The task. Check which lines in the records hold "Process" and report how many there are, with no other text.

Items from a dataset

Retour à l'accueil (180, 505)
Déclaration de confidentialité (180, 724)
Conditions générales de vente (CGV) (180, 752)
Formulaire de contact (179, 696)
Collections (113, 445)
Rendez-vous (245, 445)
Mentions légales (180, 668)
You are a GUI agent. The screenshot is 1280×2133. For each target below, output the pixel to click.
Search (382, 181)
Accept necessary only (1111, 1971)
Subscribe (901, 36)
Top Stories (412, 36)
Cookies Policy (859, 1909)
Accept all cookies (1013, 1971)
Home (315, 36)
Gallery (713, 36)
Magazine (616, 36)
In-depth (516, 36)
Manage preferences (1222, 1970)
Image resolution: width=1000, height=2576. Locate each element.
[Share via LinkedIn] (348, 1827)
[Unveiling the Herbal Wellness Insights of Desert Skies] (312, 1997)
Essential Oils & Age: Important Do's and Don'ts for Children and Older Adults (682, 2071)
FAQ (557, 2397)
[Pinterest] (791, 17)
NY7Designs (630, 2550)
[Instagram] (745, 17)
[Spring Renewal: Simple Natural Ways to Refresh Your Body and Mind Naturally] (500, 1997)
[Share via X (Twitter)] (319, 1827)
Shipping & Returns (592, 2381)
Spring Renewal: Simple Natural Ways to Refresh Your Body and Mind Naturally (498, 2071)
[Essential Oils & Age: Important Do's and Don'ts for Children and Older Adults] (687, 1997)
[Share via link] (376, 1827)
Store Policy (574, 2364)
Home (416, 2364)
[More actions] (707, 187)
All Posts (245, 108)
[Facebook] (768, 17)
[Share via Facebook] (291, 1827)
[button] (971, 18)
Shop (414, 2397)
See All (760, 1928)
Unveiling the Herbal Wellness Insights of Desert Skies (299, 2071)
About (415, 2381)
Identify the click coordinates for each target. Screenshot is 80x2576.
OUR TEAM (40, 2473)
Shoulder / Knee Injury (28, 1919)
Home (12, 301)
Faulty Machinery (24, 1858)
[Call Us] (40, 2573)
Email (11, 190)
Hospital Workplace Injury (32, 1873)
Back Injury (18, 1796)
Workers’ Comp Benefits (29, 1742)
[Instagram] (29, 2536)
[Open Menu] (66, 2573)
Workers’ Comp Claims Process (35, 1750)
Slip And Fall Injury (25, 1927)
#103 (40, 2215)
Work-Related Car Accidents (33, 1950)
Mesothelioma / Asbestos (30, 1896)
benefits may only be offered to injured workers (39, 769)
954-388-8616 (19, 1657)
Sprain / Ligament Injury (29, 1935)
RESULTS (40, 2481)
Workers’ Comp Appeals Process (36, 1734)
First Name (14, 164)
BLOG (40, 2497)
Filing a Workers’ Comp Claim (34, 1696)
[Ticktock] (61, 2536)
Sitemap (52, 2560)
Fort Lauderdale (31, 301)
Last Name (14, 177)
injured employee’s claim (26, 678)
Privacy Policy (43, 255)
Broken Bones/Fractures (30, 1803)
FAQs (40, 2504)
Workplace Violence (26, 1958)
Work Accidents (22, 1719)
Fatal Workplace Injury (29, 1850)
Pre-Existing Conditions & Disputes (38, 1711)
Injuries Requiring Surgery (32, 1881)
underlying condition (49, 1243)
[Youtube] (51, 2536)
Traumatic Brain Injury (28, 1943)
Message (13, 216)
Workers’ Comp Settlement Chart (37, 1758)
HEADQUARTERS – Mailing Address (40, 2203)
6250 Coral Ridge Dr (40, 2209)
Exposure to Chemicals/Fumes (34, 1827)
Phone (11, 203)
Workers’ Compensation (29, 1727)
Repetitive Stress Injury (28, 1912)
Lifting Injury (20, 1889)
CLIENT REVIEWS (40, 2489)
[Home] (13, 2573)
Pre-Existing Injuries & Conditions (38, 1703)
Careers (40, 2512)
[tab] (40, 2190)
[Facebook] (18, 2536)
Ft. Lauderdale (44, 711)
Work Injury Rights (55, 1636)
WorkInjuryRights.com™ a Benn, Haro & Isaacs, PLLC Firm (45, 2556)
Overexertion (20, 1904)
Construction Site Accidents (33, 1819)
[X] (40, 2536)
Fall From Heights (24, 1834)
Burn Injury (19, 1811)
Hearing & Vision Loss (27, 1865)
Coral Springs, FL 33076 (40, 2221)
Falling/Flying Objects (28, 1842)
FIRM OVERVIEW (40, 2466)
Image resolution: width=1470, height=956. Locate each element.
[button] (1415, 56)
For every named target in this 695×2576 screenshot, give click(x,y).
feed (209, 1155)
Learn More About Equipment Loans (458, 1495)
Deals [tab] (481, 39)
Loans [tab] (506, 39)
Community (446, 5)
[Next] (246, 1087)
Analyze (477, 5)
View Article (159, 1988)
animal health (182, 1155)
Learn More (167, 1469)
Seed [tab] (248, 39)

Answer section. 2